WHAT YOU HAVE TO DO:
Change "Premium menu item" to "Premium menu option" in the data between the lines holding "Given: Expand the" and "click(x=300, y=148)", inclusive, and return those lines with everything else unchanged. Omit the pictures from your answer.

GIVEN INFORMATION:
»»
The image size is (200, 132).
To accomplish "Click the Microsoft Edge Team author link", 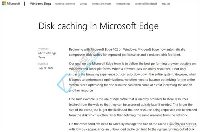I will pyautogui.click(x=47, y=55).
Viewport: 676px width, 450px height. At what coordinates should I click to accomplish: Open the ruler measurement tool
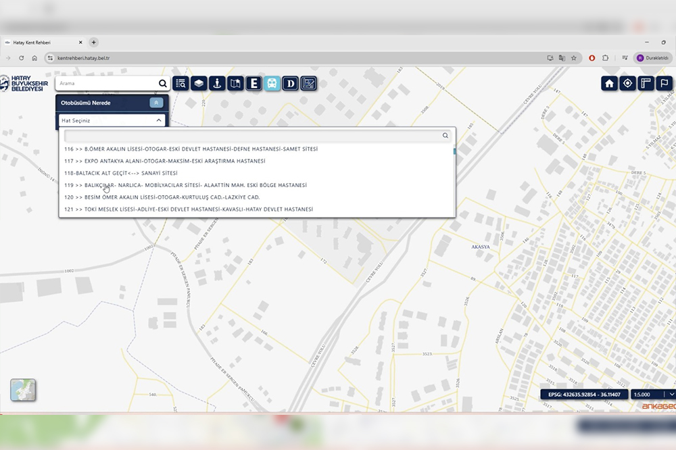tap(646, 84)
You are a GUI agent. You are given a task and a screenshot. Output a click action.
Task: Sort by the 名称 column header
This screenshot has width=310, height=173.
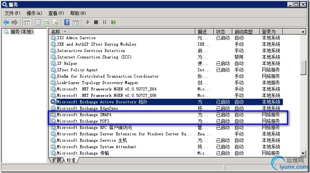click(x=122, y=32)
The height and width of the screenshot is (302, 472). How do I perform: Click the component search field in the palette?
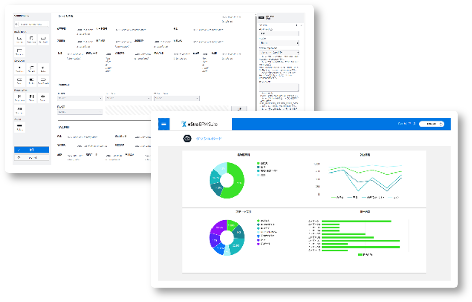click(x=34, y=24)
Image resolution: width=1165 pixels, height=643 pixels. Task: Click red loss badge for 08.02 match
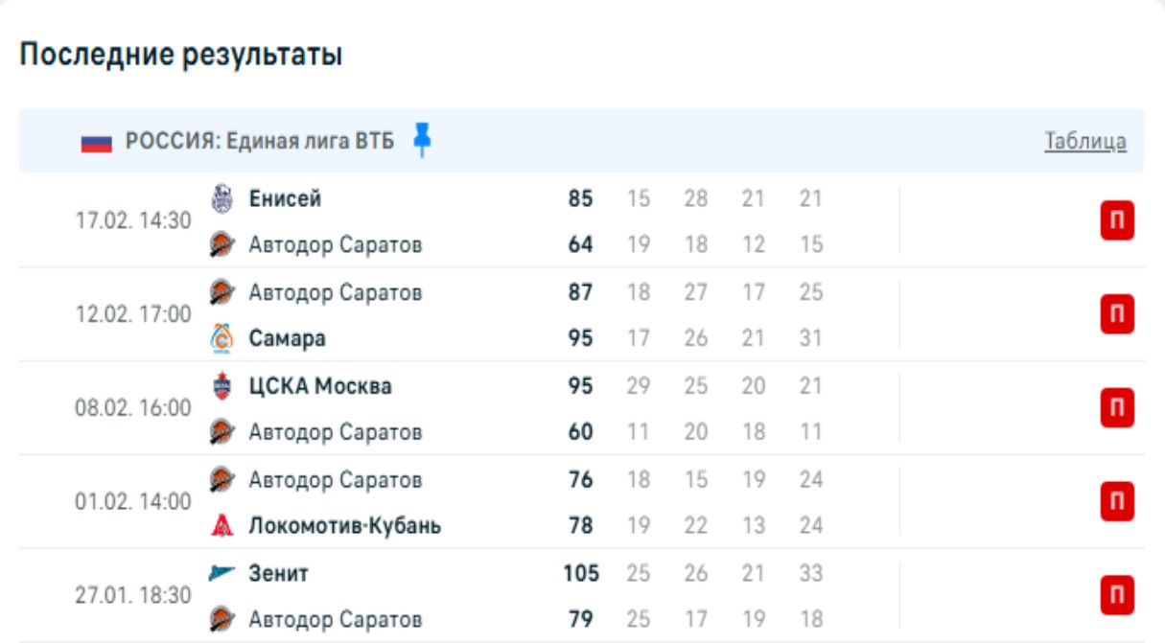(1117, 408)
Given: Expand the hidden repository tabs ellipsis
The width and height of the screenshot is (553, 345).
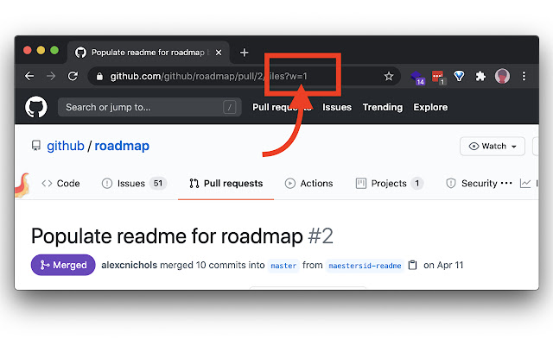Looking at the screenshot, I should [x=506, y=183].
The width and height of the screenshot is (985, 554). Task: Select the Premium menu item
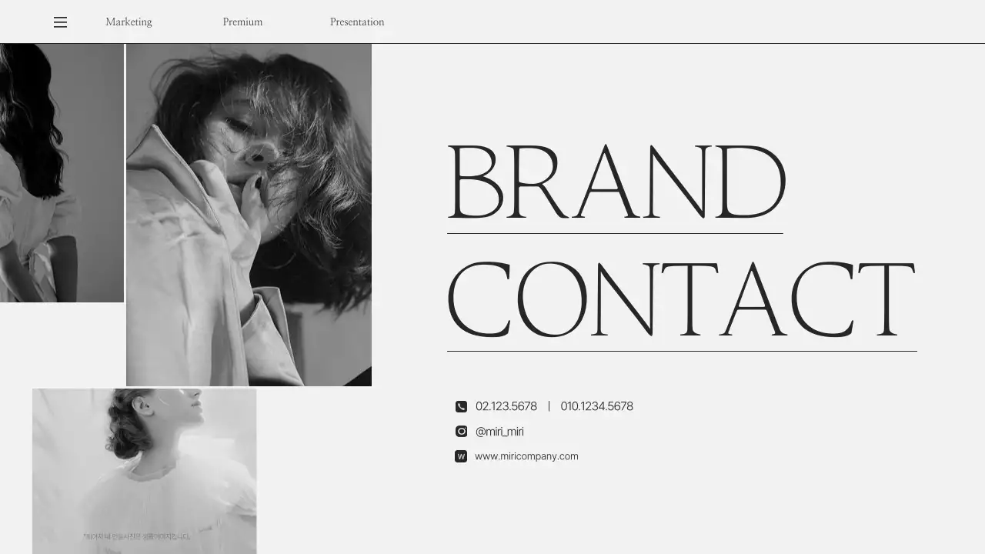[242, 22]
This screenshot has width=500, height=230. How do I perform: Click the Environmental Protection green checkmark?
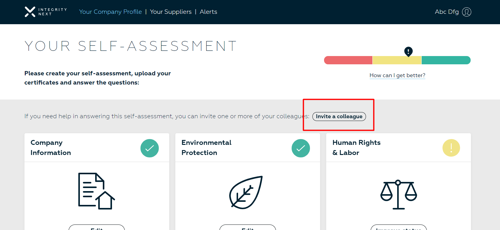click(x=300, y=148)
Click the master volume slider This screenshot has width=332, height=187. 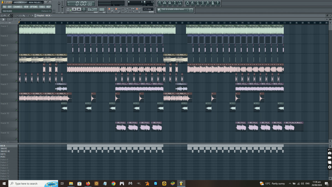click(x=59, y=4)
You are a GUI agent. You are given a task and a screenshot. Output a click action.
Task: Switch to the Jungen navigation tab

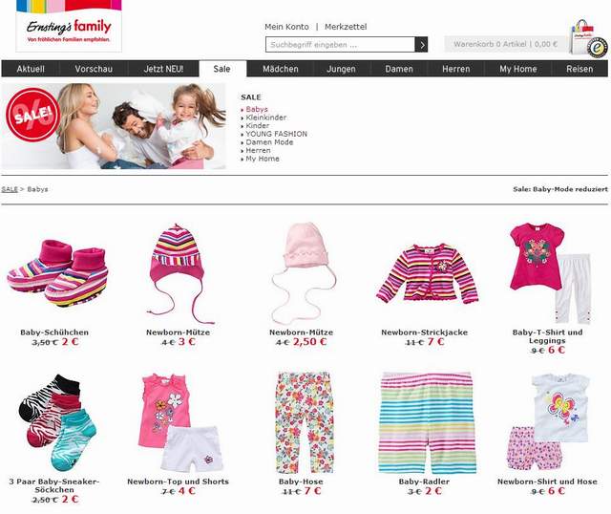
««
CORRECT RESULT:
Given: Expand the hidden repository tabs ellipsis
The width and height of the screenshot is (553, 345).
Looking at the screenshot, I should [x=506, y=183].
The width and height of the screenshot is (985, 554). Task: Select the Premium menu option
[242, 22]
This screenshot has width=500, height=230. How do I perform: Click the Environmental Protection green checkmark?
click(x=300, y=148)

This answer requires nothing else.